Today, for the first time in seventeen months, I am able to walk without significant lumbar pain. A few months of prayer and about thirty minutes on the physician's table yesterday getting Epidural Steroid Injections on both the port and starboard side of L5-L6 lumbar vertebrae appears to have made a near miraculous difference. So today I'm giving thanks to all parties involved and glory to the Great Physician. Sometimes the greatest miracles of answered prayer are the humility to submit and the determination to persist.

Throughout most of the early months of this year, there were days that I could not stand or stoop, bend or bow, lurch or lift, twist or turn, sit or lie down, without moving the pain level toward one of those really frowny faces. It has been the first time in my life to experience chronic pain to that degree and I will admit right readily that it did interfere with my sunny disposition, motivation for physical activity, and general outlook and attitude.

I haven't written about it, not because I don't love sympathy, empathy, and righteous pity. I guess it's at least partly because I figure I burned through any reasonable allotments for whining and complaining at least thirty years ago. Even though I only own one pair of stitched Western boots and they still look mighty new after a dozen years, I figured I should at least try to cowboy up for once in my life.

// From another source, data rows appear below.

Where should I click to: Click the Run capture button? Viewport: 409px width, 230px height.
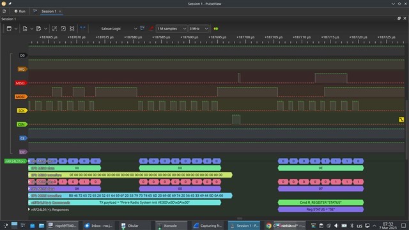20,12
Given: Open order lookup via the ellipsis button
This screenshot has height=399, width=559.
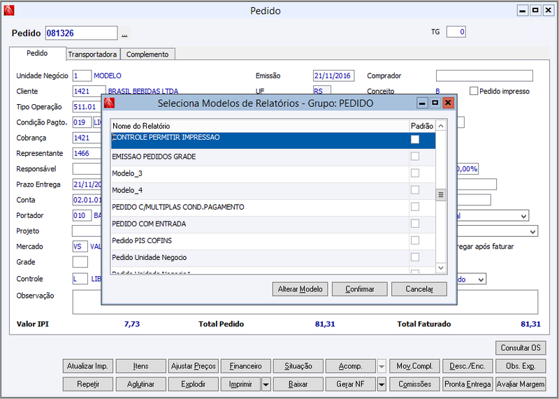Looking at the screenshot, I should pyautogui.click(x=124, y=34).
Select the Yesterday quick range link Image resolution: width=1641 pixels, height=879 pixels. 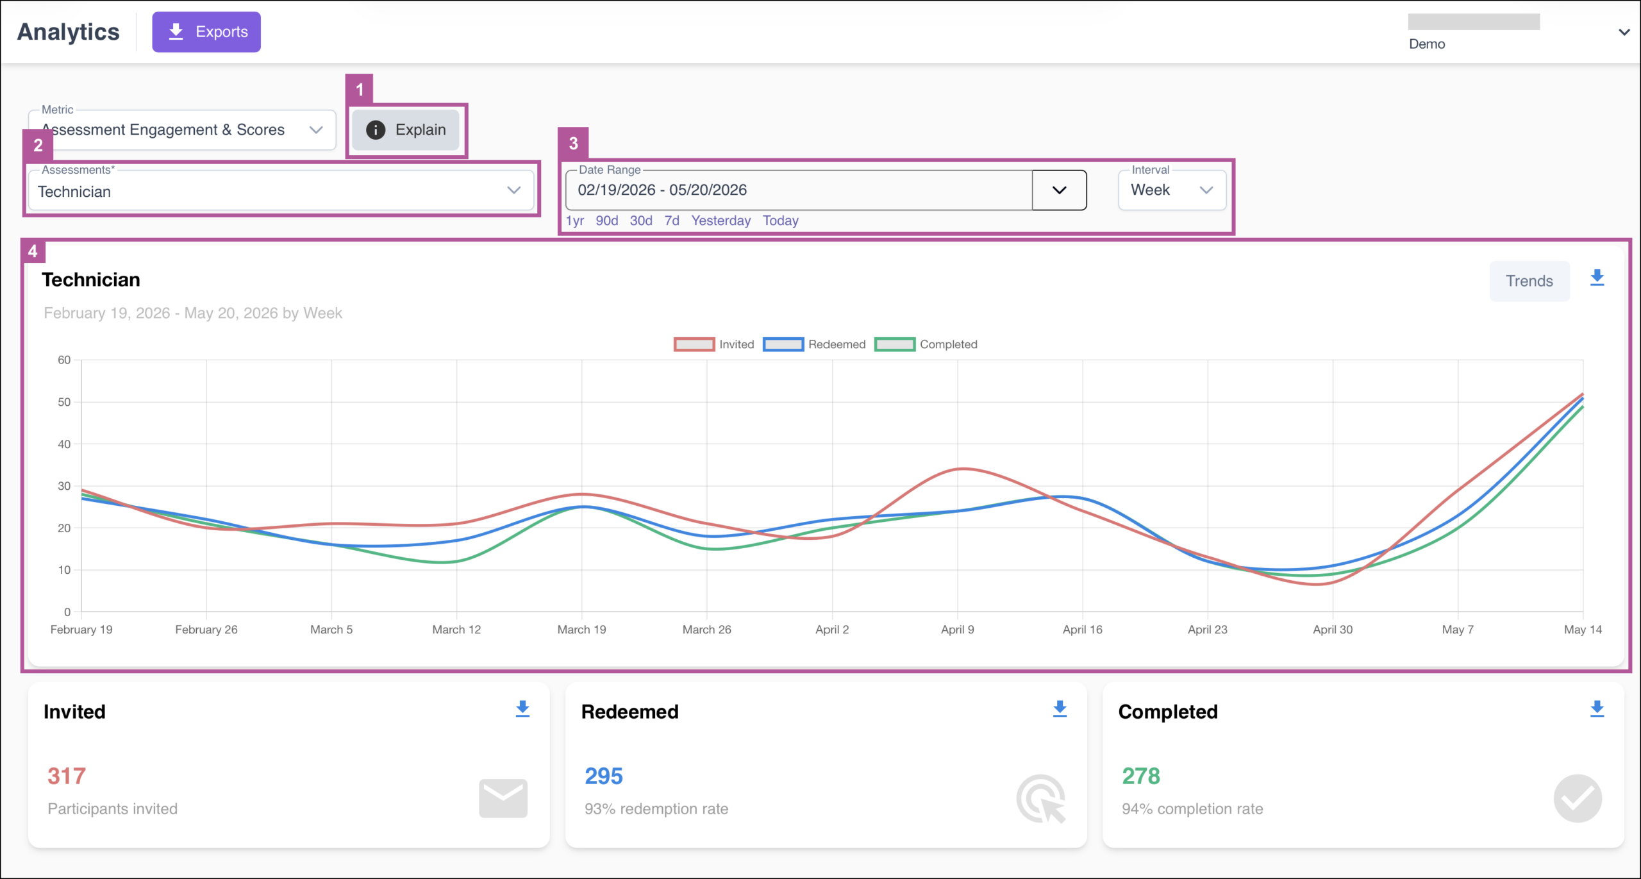tap(721, 221)
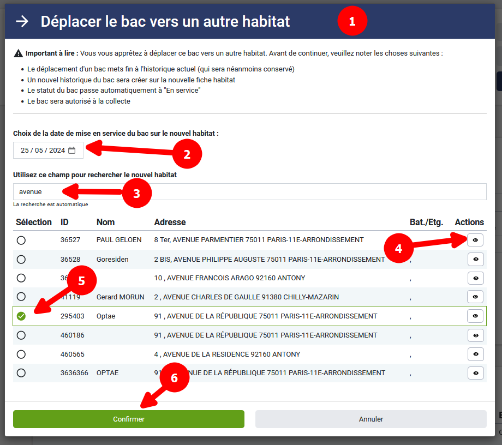The height and width of the screenshot is (445, 502).
Task: Open preview for habitat 460565
Action: coord(475,354)
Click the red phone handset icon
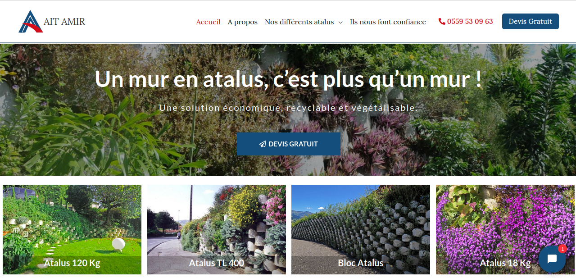Image resolution: width=576 pixels, height=278 pixels. 442,21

Some days I went ahead and did a decent day's work no matter how bad it hurt. Some days I just sat my sorry self in the recliner and watched hour after hour of murder mysteries, Untold Stories of the ER, and binged on Better Call Saul.

One thing that kept me from just living in the hot tub was the emphatic voices imprinted in my mind, "If we ever quit doing just because it hurts, we'll soon not be able to do at all." The source of those voices was my aging parents, both of whom endured degenerative arthritis for at least the last three decades of their lives. Dad would occasionally limp a step or two and twist in just a certain way to get his hip "reset." 

Mom would sometimes nearly pass out from the stabbing pain in her hip and grab for the nearest counter edge or chair back to keep from falling down. She finally got a hip replacement when she was in her upper eighties and doubled down on the rehab exercises. Her doctor was amazed at the pace and degree with which Mom recovered. Absent the chronic pain, she also got a bit of a personality transplant. Constant severe pain tends to make most anyone a bit irritable. At times it made her downright mean. If she'd had the hip replacement done fifteen years earlier, my kids would have had very different memories of her. 

I'm trying to emulate both parents' examples of perseverance and avoid the downgrade on perceived pleasantness to loved ones. I think I managed to mostly limit my alteration to morose with an occasional touch of grumpy and at least two lumps of self-pity with each cup of morning coffee.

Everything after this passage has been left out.